**Material to process**
────
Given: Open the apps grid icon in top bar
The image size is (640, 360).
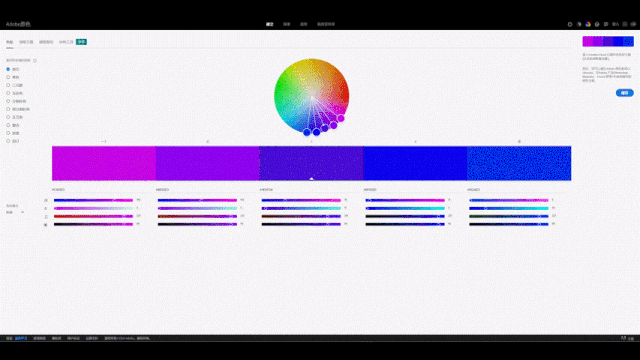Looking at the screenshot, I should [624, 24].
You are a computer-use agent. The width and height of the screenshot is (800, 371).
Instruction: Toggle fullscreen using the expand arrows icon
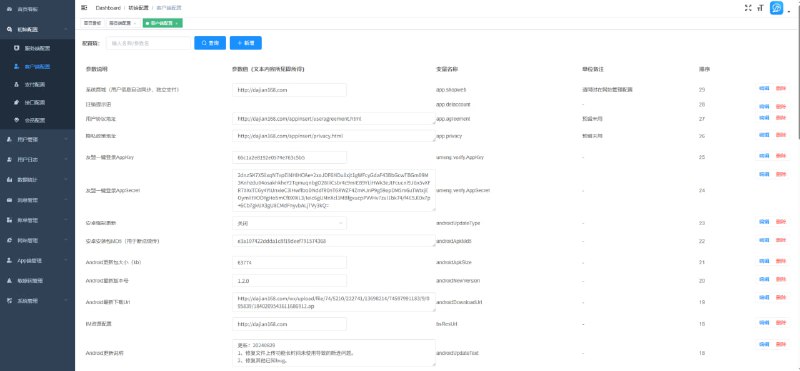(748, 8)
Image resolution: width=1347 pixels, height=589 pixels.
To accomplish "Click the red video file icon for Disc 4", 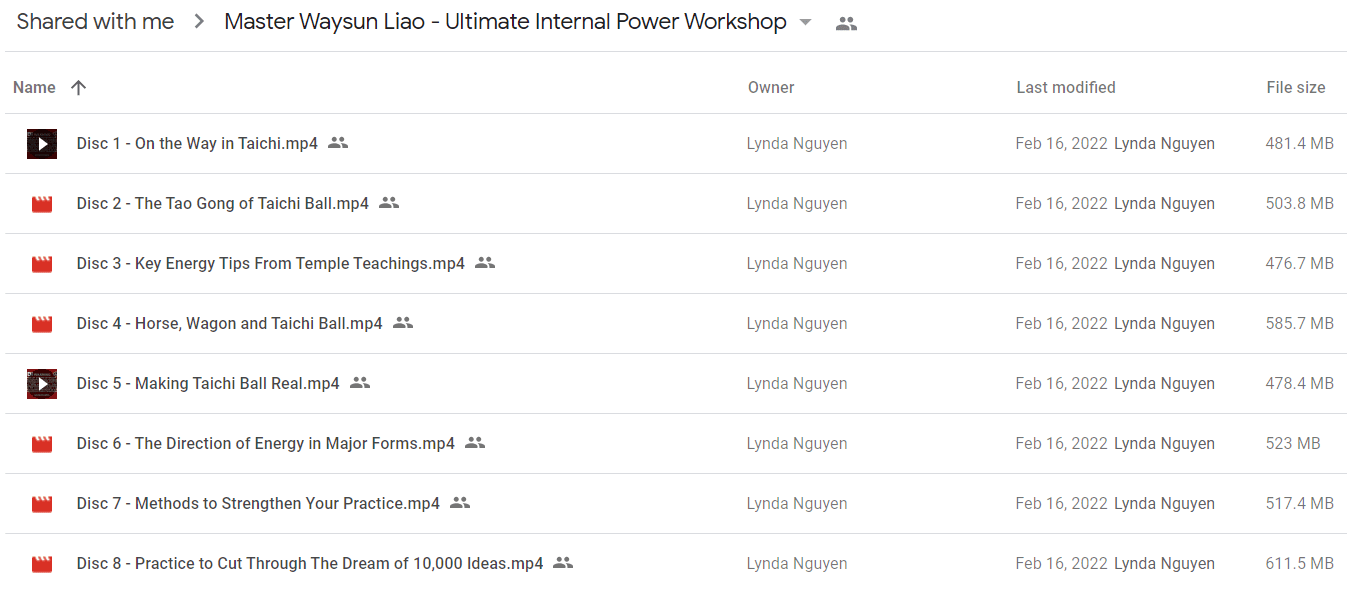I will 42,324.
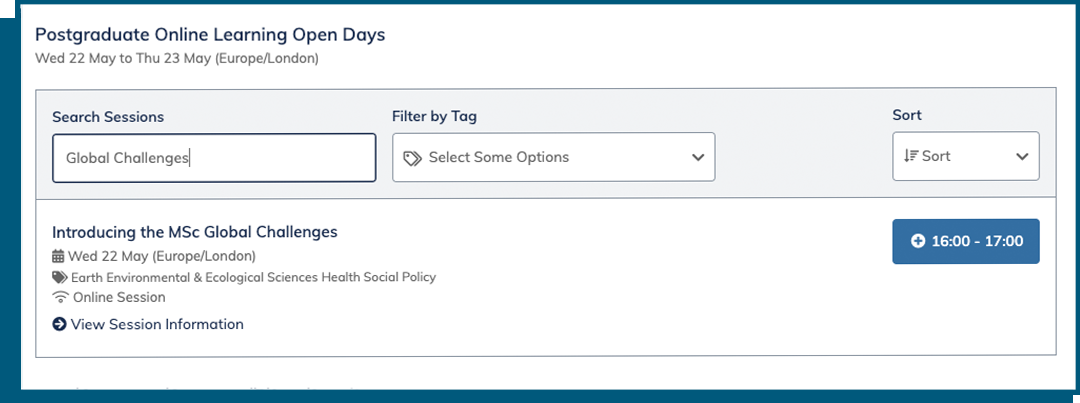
────
**How to complete this task**
Using the listing above, return all lines where the word "height" occurs.

**Result**
You are a computer-use agent. The width and height of the screenshot is (800, 371).
Image resolution: width=1347 pixels, height=589 pixels.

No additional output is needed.